WHAT YOU NEED TO DO:
Pull every line containing "agent" from the entries.

┄┄┄┄┄┄┄┄┄┄

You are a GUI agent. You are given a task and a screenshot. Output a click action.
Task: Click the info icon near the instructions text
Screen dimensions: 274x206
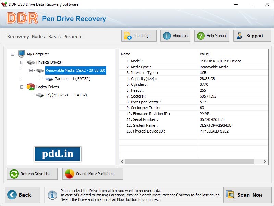click(x=52, y=195)
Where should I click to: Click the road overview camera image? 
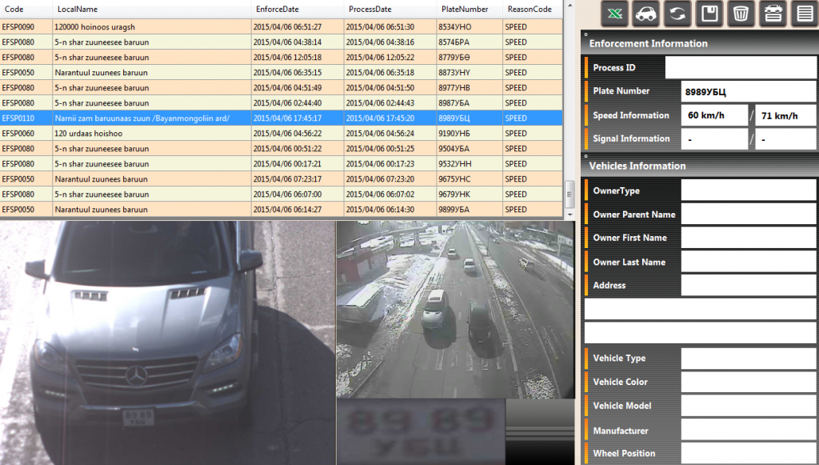pyautogui.click(x=454, y=309)
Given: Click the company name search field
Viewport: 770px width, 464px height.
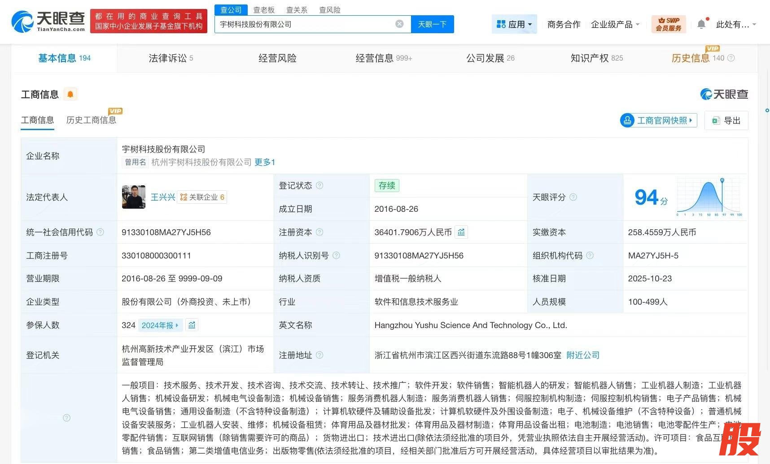Looking at the screenshot, I should pos(305,24).
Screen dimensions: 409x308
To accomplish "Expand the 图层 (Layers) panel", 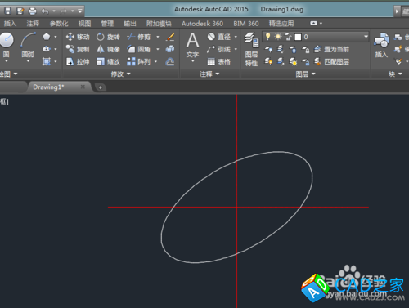I will (305, 74).
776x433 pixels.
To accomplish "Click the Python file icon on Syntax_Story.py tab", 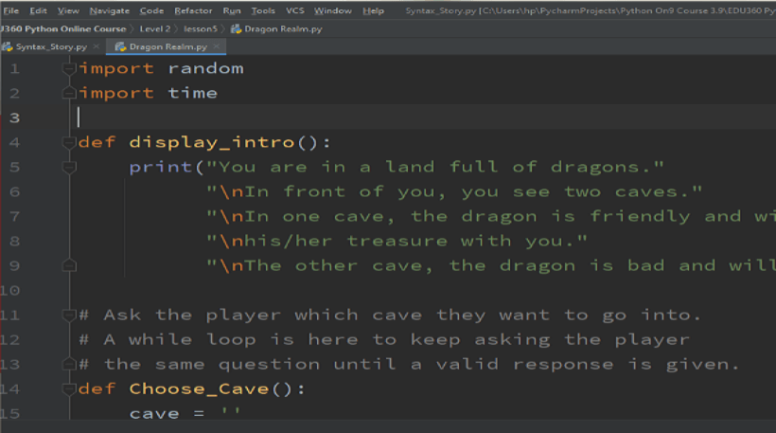I will coord(8,46).
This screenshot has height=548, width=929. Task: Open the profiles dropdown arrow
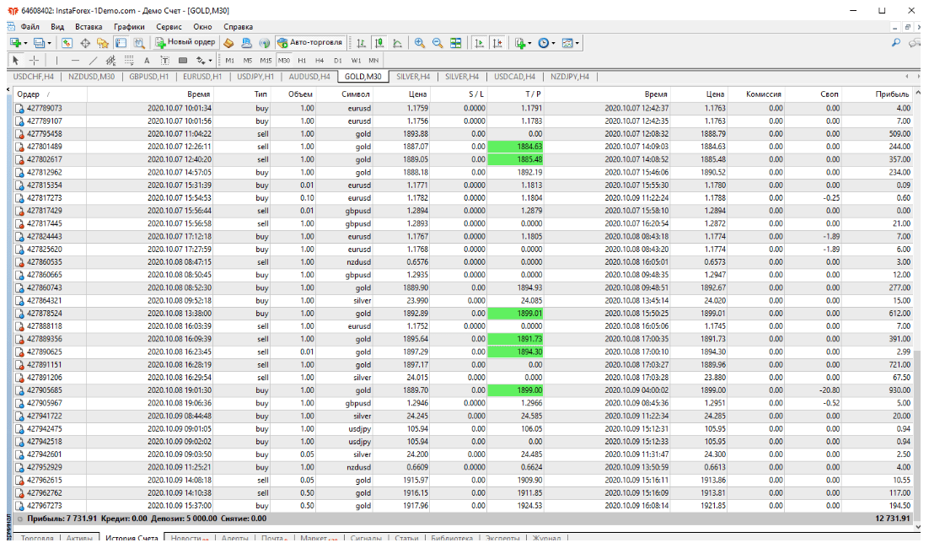tap(50, 42)
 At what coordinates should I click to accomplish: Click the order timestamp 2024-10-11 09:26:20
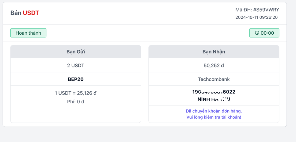[x=256, y=17]
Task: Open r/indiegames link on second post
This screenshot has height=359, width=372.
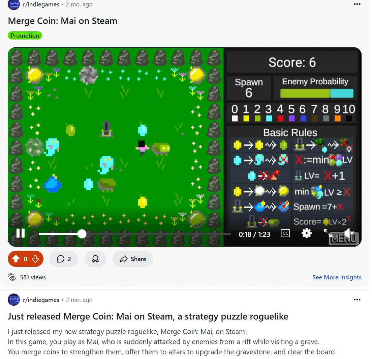Action: coord(41,300)
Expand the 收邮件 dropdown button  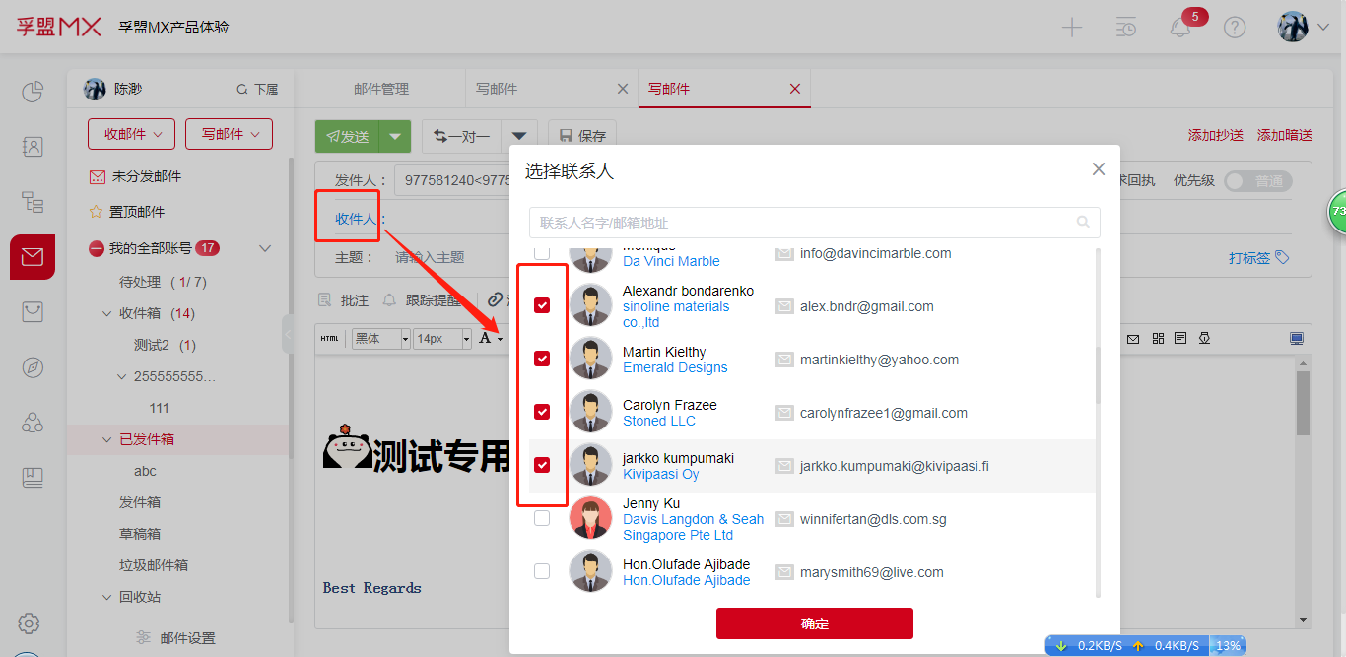131,134
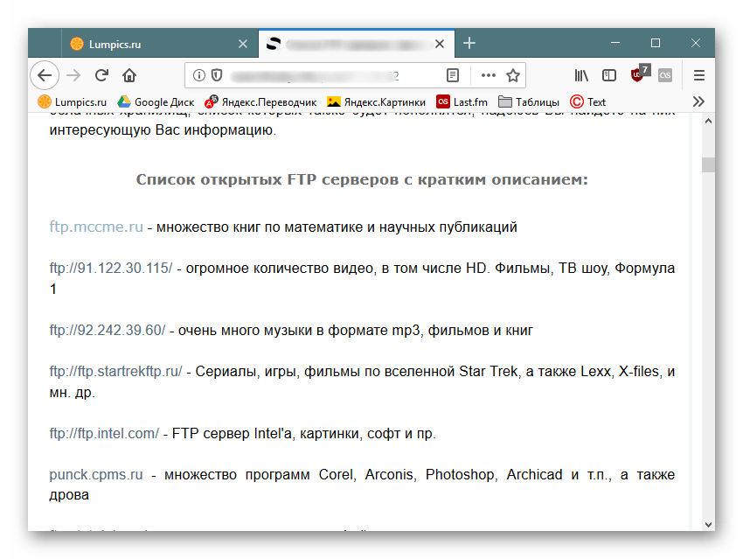Toggle the sidebar panel icon

point(609,75)

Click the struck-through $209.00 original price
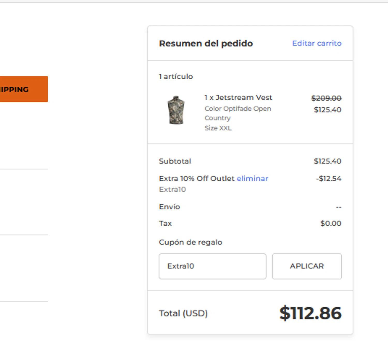(x=326, y=98)
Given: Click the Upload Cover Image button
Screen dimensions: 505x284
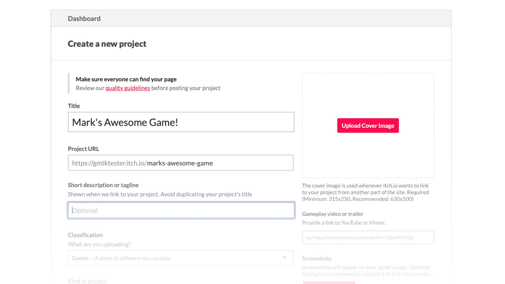Looking at the screenshot, I should tap(368, 125).
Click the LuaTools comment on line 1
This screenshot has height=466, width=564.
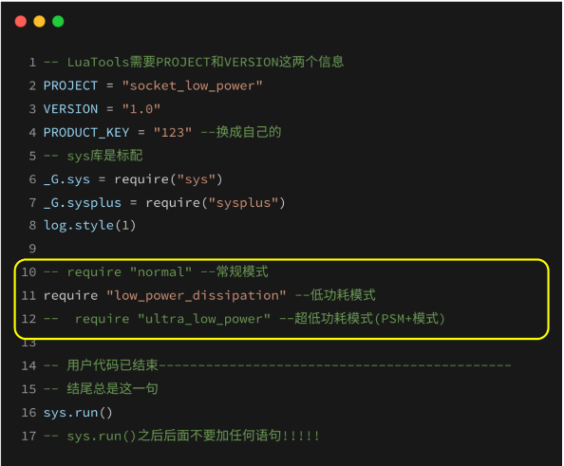coord(194,62)
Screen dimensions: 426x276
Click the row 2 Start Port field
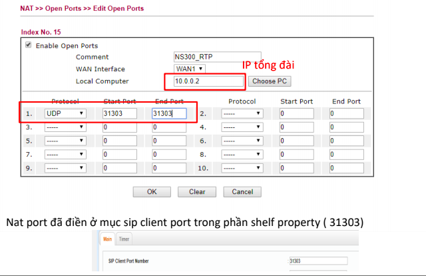pos(296,114)
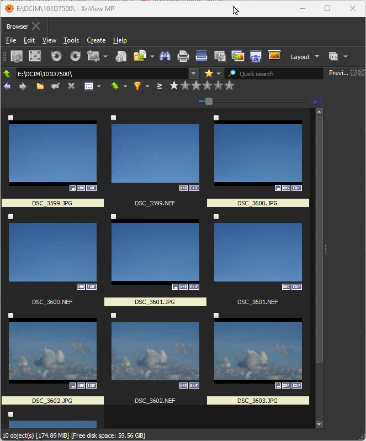Click the rotate clockwise icon

click(x=75, y=56)
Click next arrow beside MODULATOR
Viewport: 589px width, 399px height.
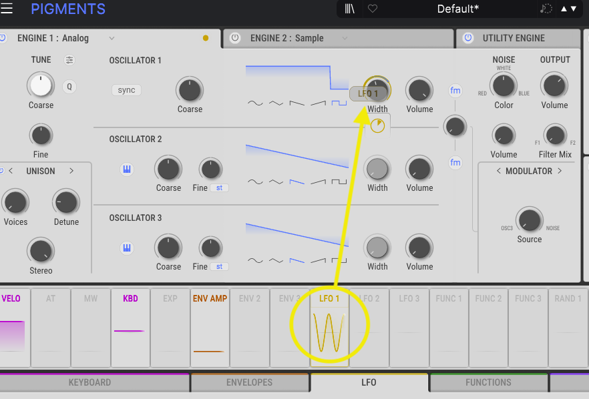559,171
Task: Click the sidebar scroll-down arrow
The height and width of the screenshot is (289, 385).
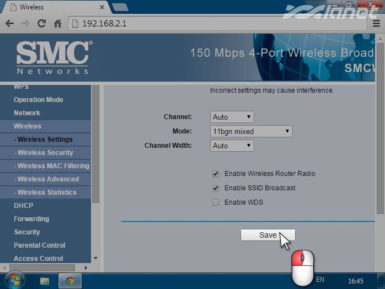Action: (x=95, y=258)
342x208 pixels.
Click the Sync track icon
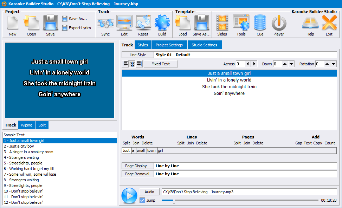105,24
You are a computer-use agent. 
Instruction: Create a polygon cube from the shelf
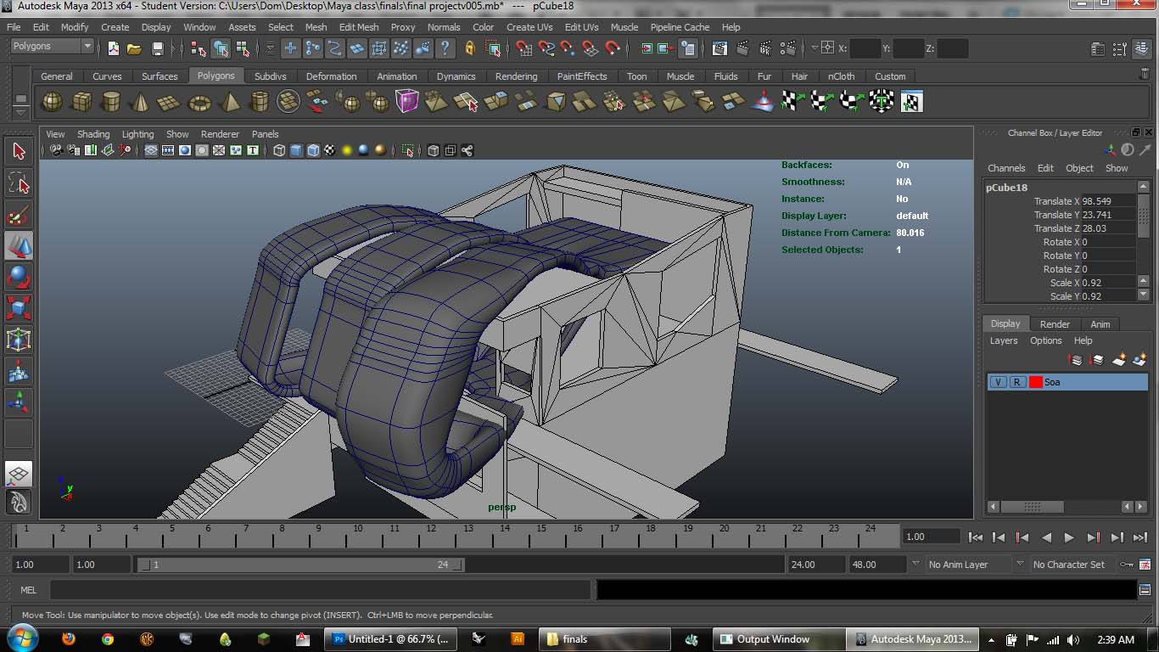point(81,103)
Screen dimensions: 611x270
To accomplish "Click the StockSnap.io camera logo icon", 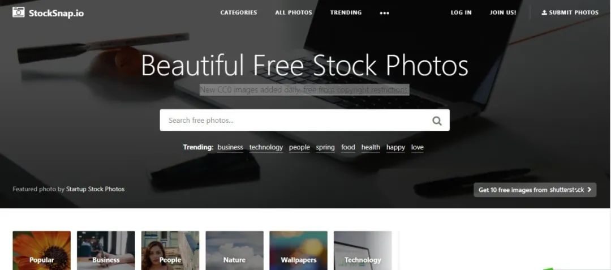I will pyautogui.click(x=18, y=12).
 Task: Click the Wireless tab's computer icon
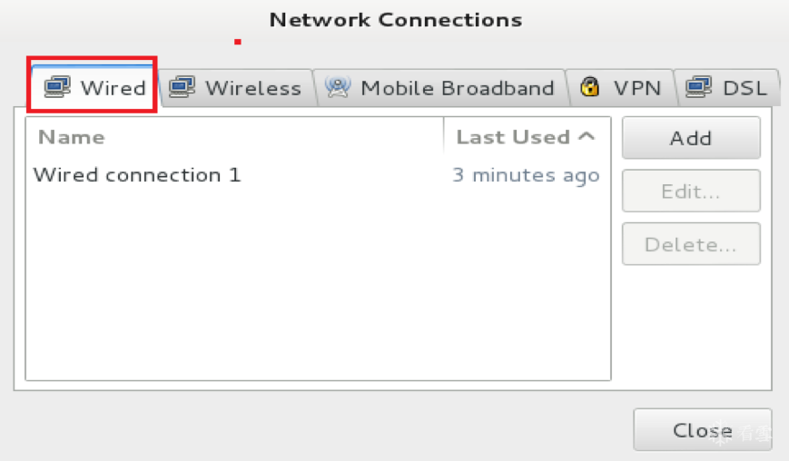pos(182,87)
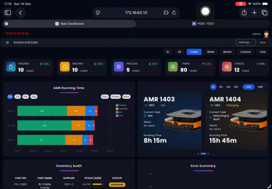
Task: Choose the Custom date range filter
Action: (x=245, y=52)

┄┄┄┄┄┄┄┄┄┄

ANSWER TO THIS TASK:
You are a GUI agent. You are given a task and a screenshot. Output a click action.
You are a computer-use agent. 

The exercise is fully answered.